▸ ИСХОДНЫЙ ТЕКСТ:
= = = = =
Что привело тебя к первому осмысленному художественному проекту?
На самом деле художественная практика (понятие, которое на тот момент называла «творчеством») у меня всегда шла относительно параллельно с письмом. Я давно начала фотографировать, кажется, во время моей юности, это был самый доступный вид художественного выражения. Потом откопала у родителей «Зенит» и начала выкладывать фото в livejournal и Flickr. Затем случилось отторжение от подростковой романтики и пафосности. Позже приобретя одноразовую мыльницу, начала снимать «неэстетичные» и «естественные» фотографии, по принципу: что вижу — то и фотографирую. Но быстро осознала, что по-прежнему эстетизирую повседневность. Это был самый ранний фотопроект «Singleuse» и начался он в 2008 году. Потом эти фотографии были собраны в серию и, в 2013 году, попали в книгу BY NOW.



Ты закончила ЕГУ. Чем был обоснован выбор университета и специальность?
На тот момент меня интересовала режиссура: Академия искусств казалась чем-то недостижимым (сейчас я конечно очень рада что не пыталась там учиться), но и уезжать на учебу куда-то далеко не хватало решимости. Так было решено, что подойду к «кино» через теорию. Условия в ЕГУ показались оптимальными, к тому же, там уже учились друзья, а наиболее связанной с кино программой была «Визуальные и культурные исследования». Впоследствии интерес сместился с кино на тело и танец (сначала танец в кино и видеотанец (videodance), а позже современный танец), я стала исследовать эти темы используя инструментарий cultural studies.
Ещё университет очень помог, во-первых, с концептуализацией и контекстуализацией художественной практики. Хотя ЕГУ – это не художественный университет, однако студенческая среда там была очень динамичная и насыщенная: было много стимулов, чтобы делать (часто совместно) художественные работы и много пространств для их показа, как в рамках университетских курсов, так и в рамках студенческих инициатив вроде киноклуба или фотоклуба. Важным толчком к тому, чтобы выйти за рамки университета были друзья. Например, к участию в первой групповой выставке в Минске меня пригласил мой друг художник Алексей Толстов. Впоследствии меня систематически поддерживал и стимулировал к работе хороший друг и коллега Алексей Борисенок. Хотя тут подряд идут два мужских имени, я очень часто работаю с женщинами, художницами, танцорками и кураторками, и среди них было очень много важных коллабораций (Мария Вейц, Ева Хачятрян, Анна Циба, Вера Залуцкая, Мария Котлячкова, Настя Рябова, Варвара Геворгизова, Дина Жук, Анна Карпенко и Антонина Стебур, Анна Лок, Ольга Бычкова, Алеся Житкевич, Diana Gutiérrez, Signa Schiavo-Campo, Kinga Szemessy, Frida Sandström и др.). Вообще чаще всего, если не участвую в каких-то open-call, то работаю через личные сети. Думаю, это обычная ситуация для большинства, кроме очень известных художников.
В какой момент пришло понимание, что ты — художница?
= = = = =
(Записи, выбранные из коллекции)
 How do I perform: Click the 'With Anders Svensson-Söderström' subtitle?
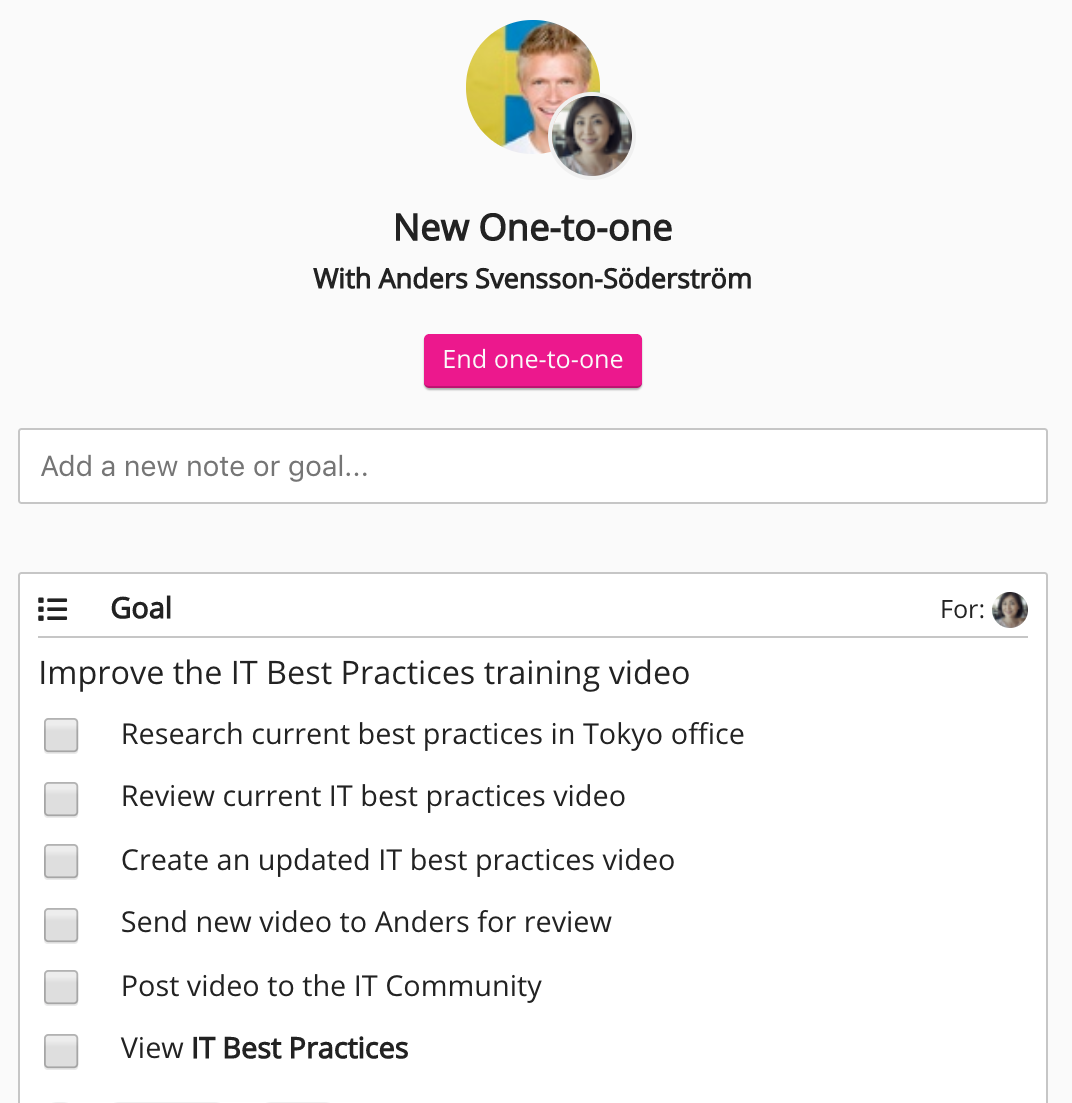(533, 278)
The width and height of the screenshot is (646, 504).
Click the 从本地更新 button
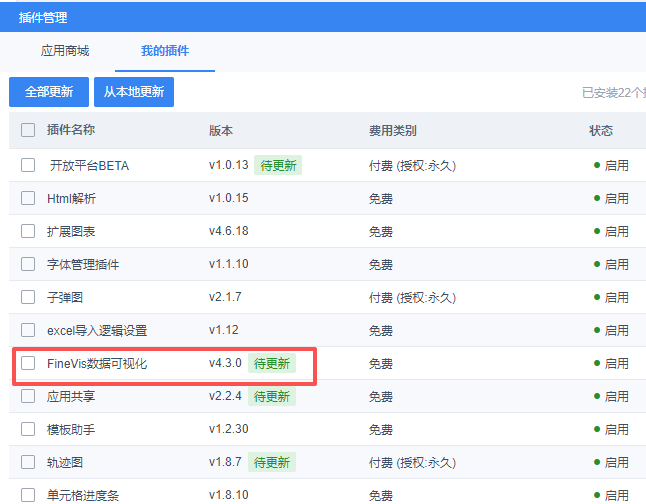134,92
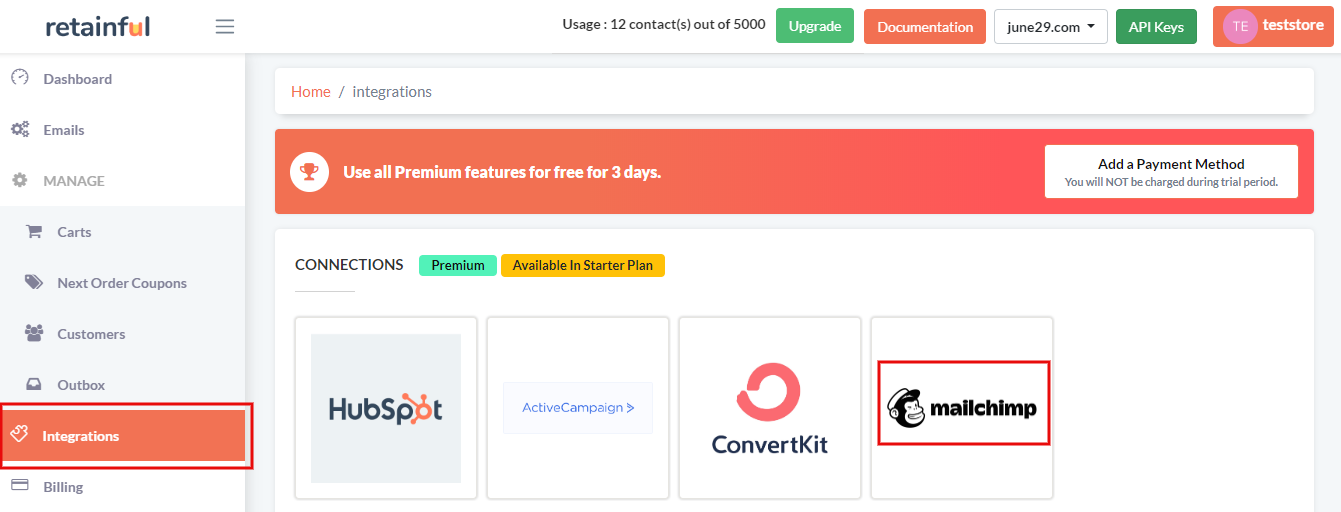Select Integrations in the sidebar

(x=80, y=436)
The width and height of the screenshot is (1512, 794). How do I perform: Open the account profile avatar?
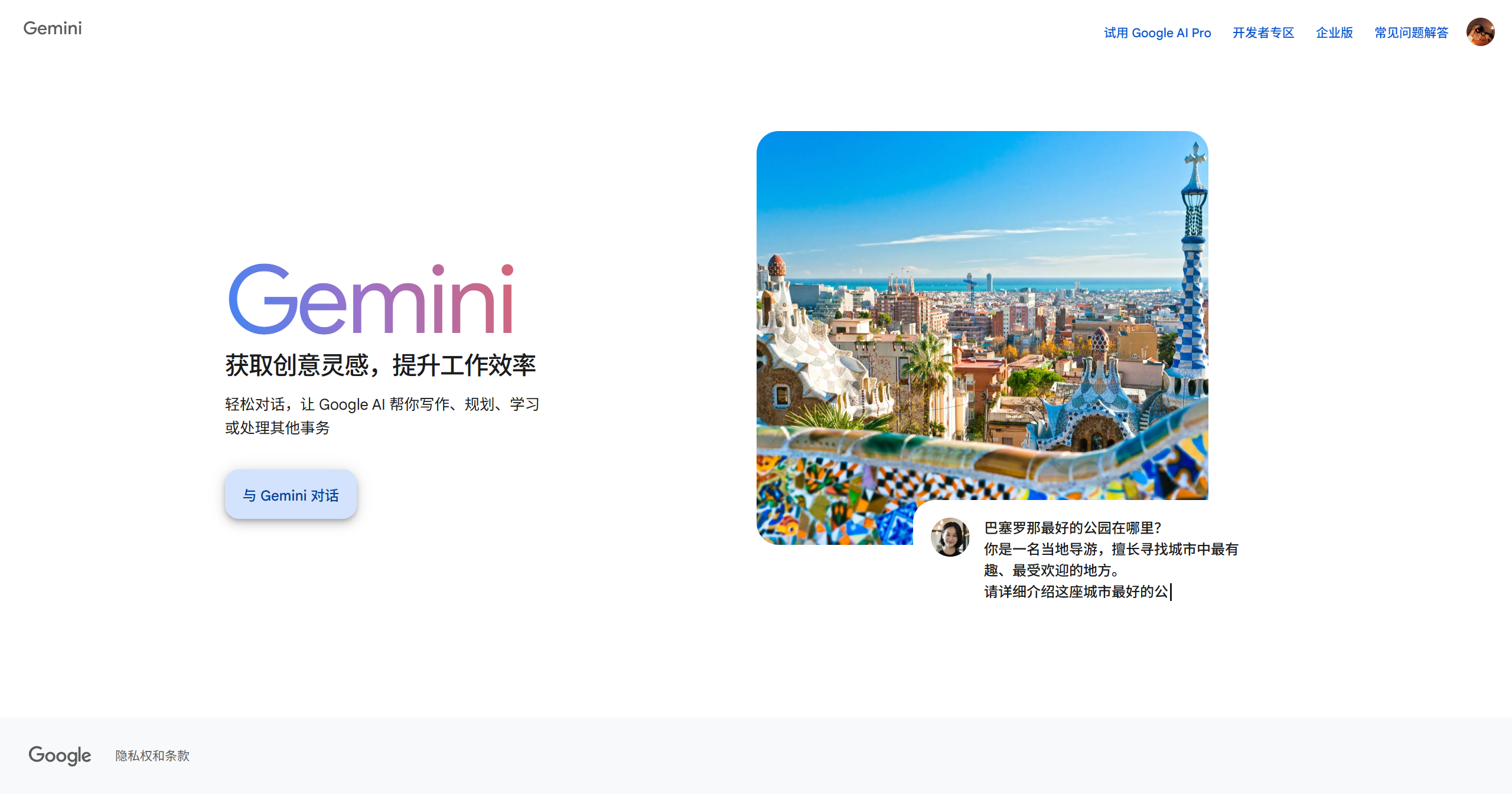point(1480,32)
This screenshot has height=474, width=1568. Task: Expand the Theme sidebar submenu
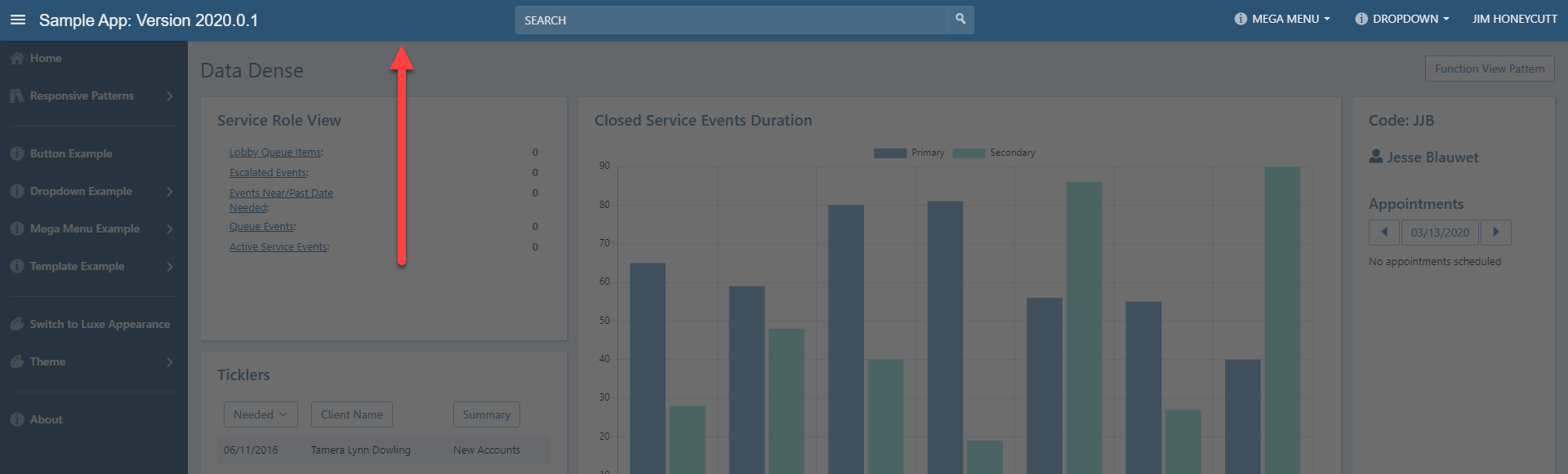coord(169,362)
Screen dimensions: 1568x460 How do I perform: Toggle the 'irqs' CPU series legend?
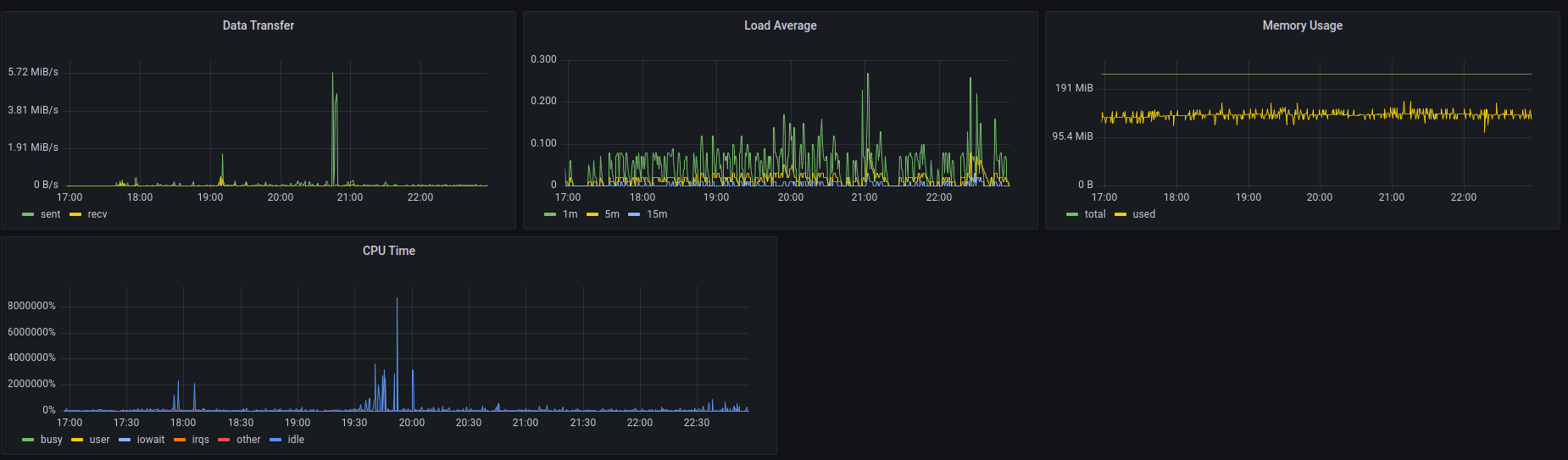click(200, 440)
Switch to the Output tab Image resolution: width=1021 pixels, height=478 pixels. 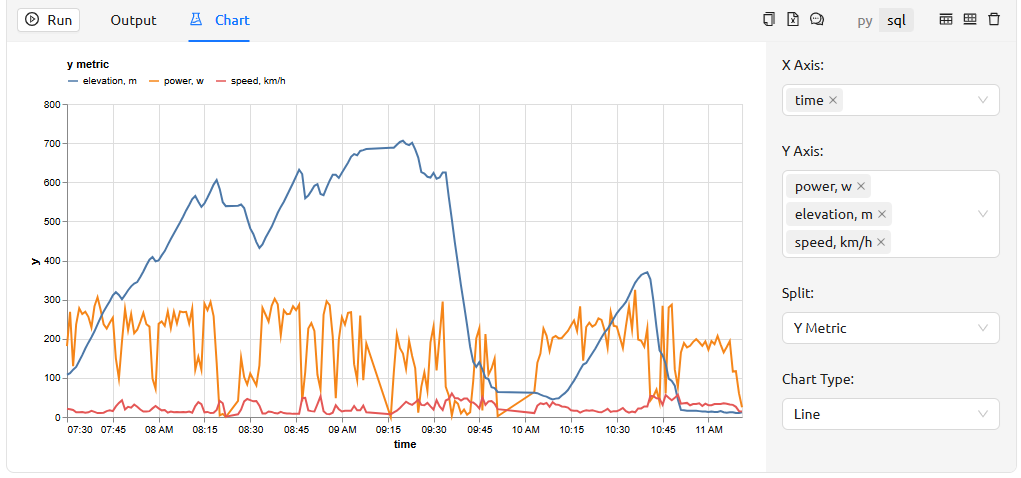[133, 20]
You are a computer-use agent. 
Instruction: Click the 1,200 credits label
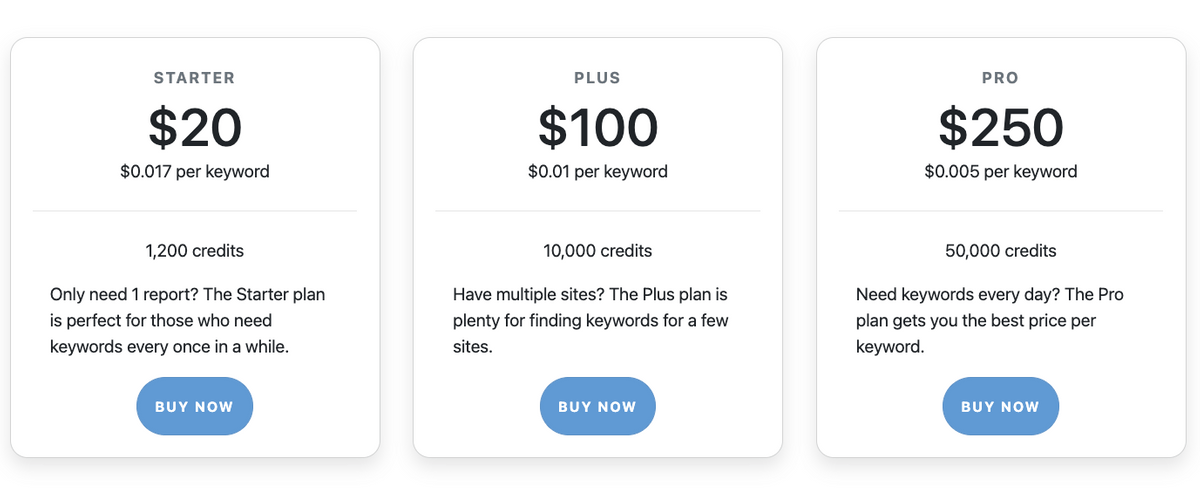(x=194, y=251)
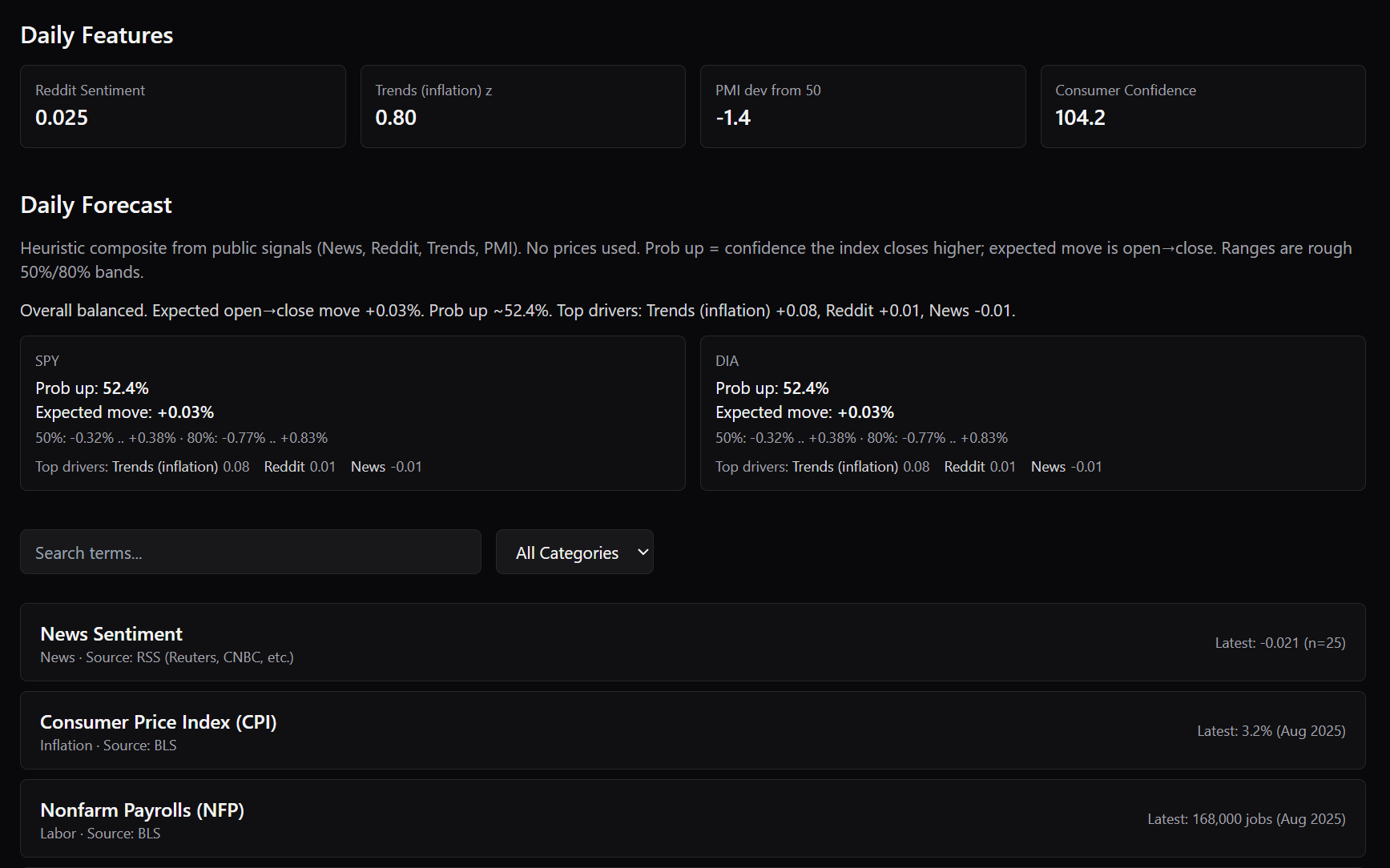Select the PMI dev from 50 card

click(863, 106)
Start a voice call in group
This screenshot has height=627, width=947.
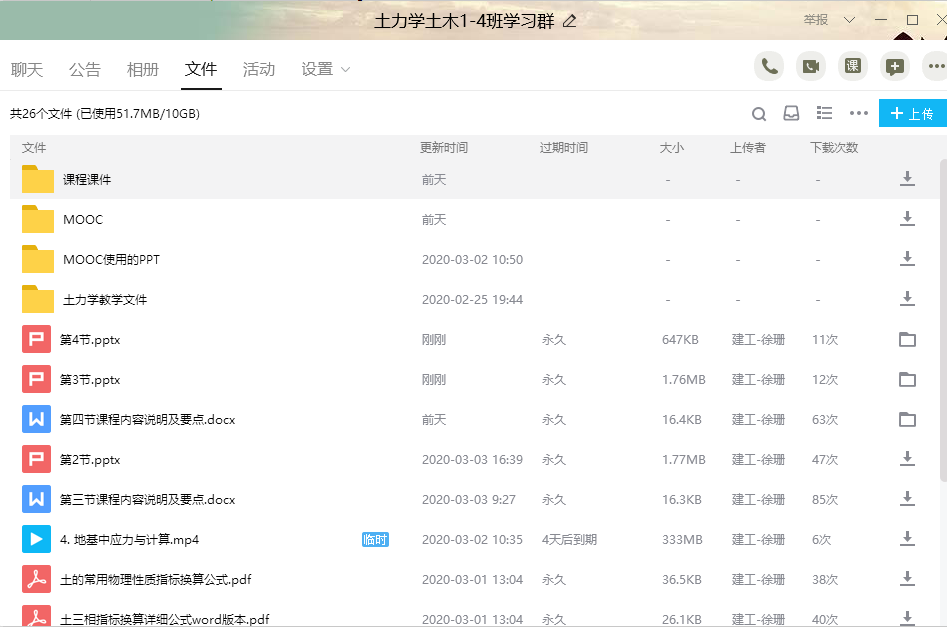point(768,66)
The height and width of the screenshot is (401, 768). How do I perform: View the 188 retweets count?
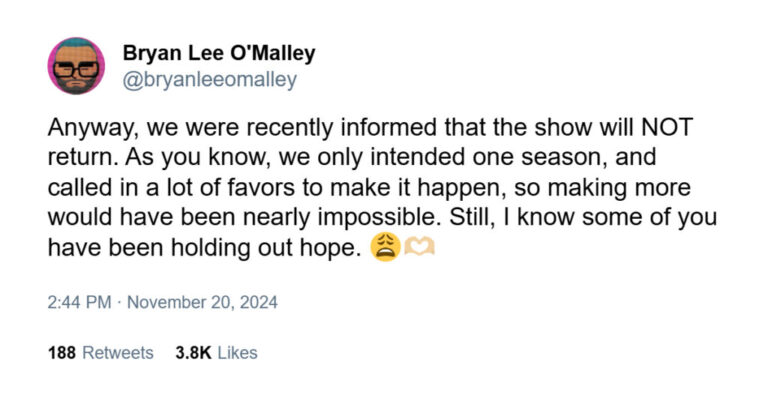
= = = = =
▸ ЗАДАНИЕ 1: Выпишите из интервью все имена, которые в скобках с перечнем важных коллабораций записаны латиницей.
▸ ЗАДАНИЕ 2: Перепечатайте отрывок из интервью: начните с места, где стоят слова «На самом деле», и остановитесь после слов «книгу BY NOW.».

▸ ПРАВИЛЬНЫЙ ОТВЕТ 1: Diana Gutiérrez, Signa Schiavo-Campo, Kinga Szemessy, Frida Sandström.

▸ ПРАВИЛЬНЫЙ ОТВЕТ 2:
На самом деле художественная практика (понятие, которое на тот момент называла «творчеством») у меня всегда шла относительно параллельно с письмом. Я давно начала фотографировать, кажется, во время моей юности, это был самый доступный вид художественного выражения. Потом откопала у родителей «Зенит» и начала выкладывать фото в livejournal и Flickr. Затем случилось отторжение от подростковой романтики и пафосности. Позже приобретя одноразовую мыльницу, начала снимать «неэстетичные» и «естественные» фотографии, по принципу: что вижу — то и фотографирую. Но быстро осознала, что по-прежнему эстетизирую повседневность. Это был самый ранний фотопроект «Singleuse» и начался он в 2008 году. Потом эти фотографии были собраны в серию и, в 2013 году, попали в книгу BY NOW.